### BLOK TEKS:
════════
Suara.com - Munculnya varian baru virus Corona membuat pemerintah wajib melakukan antisipasi demi mencegah penyebaran virus Corona.
Terkait hal tersebut, Lembaga Riset Institute for Demographic and Poverty Studies (IDEAS) mendorong pemerintah untuk mengadopsi strategi zero-Covid. Apa itu?
Zero-Covid adalah strategi yang terbukti mampu melenyapkan Covid-19 bahkan setelah transmisi lokal yang sangat masif seperti di Wuhan, China, dan di Victoria, Australia.
Mutasi virus diyakini menurunkan efektivitas vaksinasi, membuat perlindungan vaksin tidak akan efektif dalam jangka panjang. Pengalaman global ini menjadi sangat relevan untuk diterapkan seiring penyebaran virus varian baru terkini yang jauh lebih menular.
Baca Juga: Studi: Serbuk Sari di Udara Bisa Tingkatkan Risiko Infeksi Covid-19
"Tidak ada kata terlambat untuk adopsi strategi Zero-Covid. Bergantung sepenuhnya pada vaksinasi sebagai jalan keluar dari pandemi adalah pilihan kebijakan yang beresiko tinggi," kata Meli Triana, Peneliti IDEAS dalam diskusi hasil riset yang bertajuk ‘Strategi Eliminasi Pandemi, Menuju Negeri Bebas Pandemi’ di Jakarta, Selasa (16/03/2021).
Dia menambahkan, belajar dari pengalaman global dalam menghadapi pandemi terlihat bahwa perilaku pemerintah adalah faktor kunci yang paling menentukan pengalaman krisis yang dijalani masing-masing negara.
"Negara-negara yang keras dan agresif berupaya melenyapkan Covid-19 (zero-Covid strategy), jauh lebih berhasil dalam memerangi virus dengan prospek ekonomi yang cerah dibandingkan negara-negara yang hanya sekedar berupaya mengendalikan pandemi saja," tutur Meli.
Meli menjabarkan setidaknya ada 4 bentuk strategi kebijakan yang diambil oleh negara lain dalam menghadapi pandemi global Covid-19, yaitu pertama Elimination (Zero-Covid) tujuannya melenyapkan virus dari seluruh wilayah sehingga tidak ada lagi transmisi virus di komunitas lokal.
"Semua wilayah dikontrol agar tetap berada pada ‘Zona Hijau’ dengan terus melakukan pengetatan perbatasan, pada strategi ini vaksinasi sebagai pelengkap," ujar Meli.
Baca Juga: Muncul Varian Baru Corona dari Filipina, Dua Kasus Diselidiki di Inggris
Kedua, strategi Suppression tujuannya menahan ledakan jumlah kasus dan melandaikan kurva pandemi secara signifikan dengan kebijakan yang agresif. Dipakai oleh banyak negara Eropa, Amerika Utara dan India. Pembatasan mobilitas dan 3T (testing, tracing, treatment) terus dilakukan secara berkelanjutan hingga vaksinasi massal dilakukan.
════════
### DATA SUMBER:

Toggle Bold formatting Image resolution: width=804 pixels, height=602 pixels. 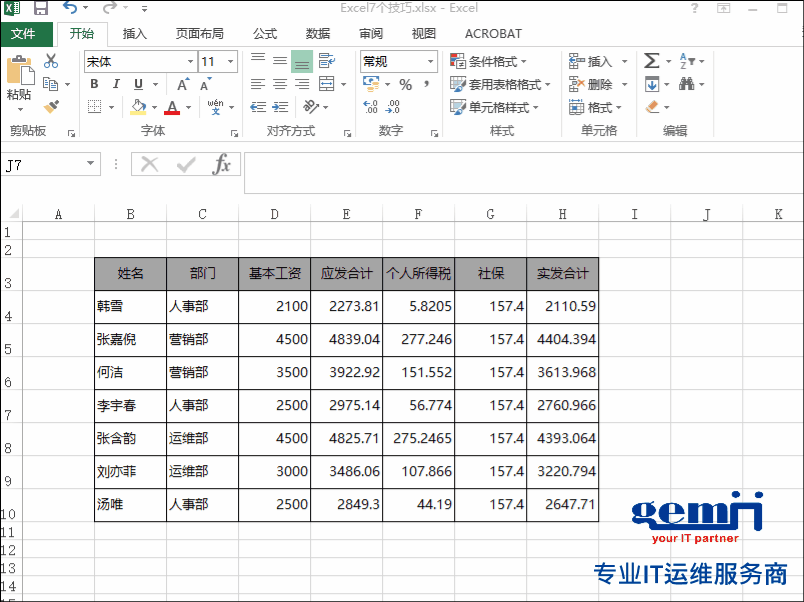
════════
### PERINTAH LATIHAN:
Lanjutkan teks tentang strategi zero-Covid dalam menghadapi pandemi, mulai setelah kalimat terakhir yang ditampilkan. Materi di atas tidak diperlukan.

### HASIL PENGERJAAN:
"Yang Ketiga, strategi Mitigation yang memiliki tujuan melindungi kelompok rentan dan mencegah runtuhnya sistem kesehatan nasional sehingga jumlah kasus aktif dan angka krmatian bisa terkontrol. Dalam strategi ini pemerintah menunggu adanya vaksin yang efektif agar terbentuk herd immunity masyarakat," kata Meli.
Keempat adalah Herd Immunity (No Strategy) yaitu tidak ada kebijakan substansial yang dilakukan pemerintah dan menyerahkan kepada kemampuan masing-masing individu untuk bertahan hidup. Strategi ini menunggu hingga terbentuknya kekebalan kelompok (herd immunity) secara alamiah.
"Dari keempat strategi itu, Elimination atau Zero-Covid merupakan strategi terkuat dan juga tercatat mampu mengendalikan wabah dalam ragam kondisi berbeda terkait letak geografis, ukuran populasi, maupun sistem politik pemerintahan, seperti China, Vietnam, Singapura, Australia dan Selandia Baru," ungkap Meli.
Menurutnya keunggulan terbesar dari strategi Zero-Covid adalah memberi tujuan yang jelas dan fokus yang kuat. Berbeda dengan yang diterapkan di Indonesia yang secara kategori menerapkan strategi Mitigation dimana Seluruh intervensi hanya ditujukan untuk menahan ledakan kasus, bukan menghapuskannya.
"Lebih jauh, intervensi yang diadopsi Indonesia sangat lemah sehingga tidak mampu menurunkan mobilitas masyarakat. Transmisi virus terus terjadi dengan kecepatan yang semakin mengkhawatirkan," paparnya.
Strategi Zero-Covid jelas memiliki dampak negatif dan biaya ekonomi yang besar. Namun biaya besar melawan virus juga dialami negara lain yang hanya sekedar mengontrol-nya, dan bahkan jauh lebih besar karena menanggungnya berkali-kali seiring gelombang serangan virus berikut-nya dengan diikuti semakin buruknya prospek perekonomian.
"Sudah saatnya berhenti dari strategi setengah hati, dan secara serius beralih ke strategi eliminasi pandemi yang berkelanjutan, yang melindungi kesehatan publik dan sekaligus perekonomian," tutup Meli.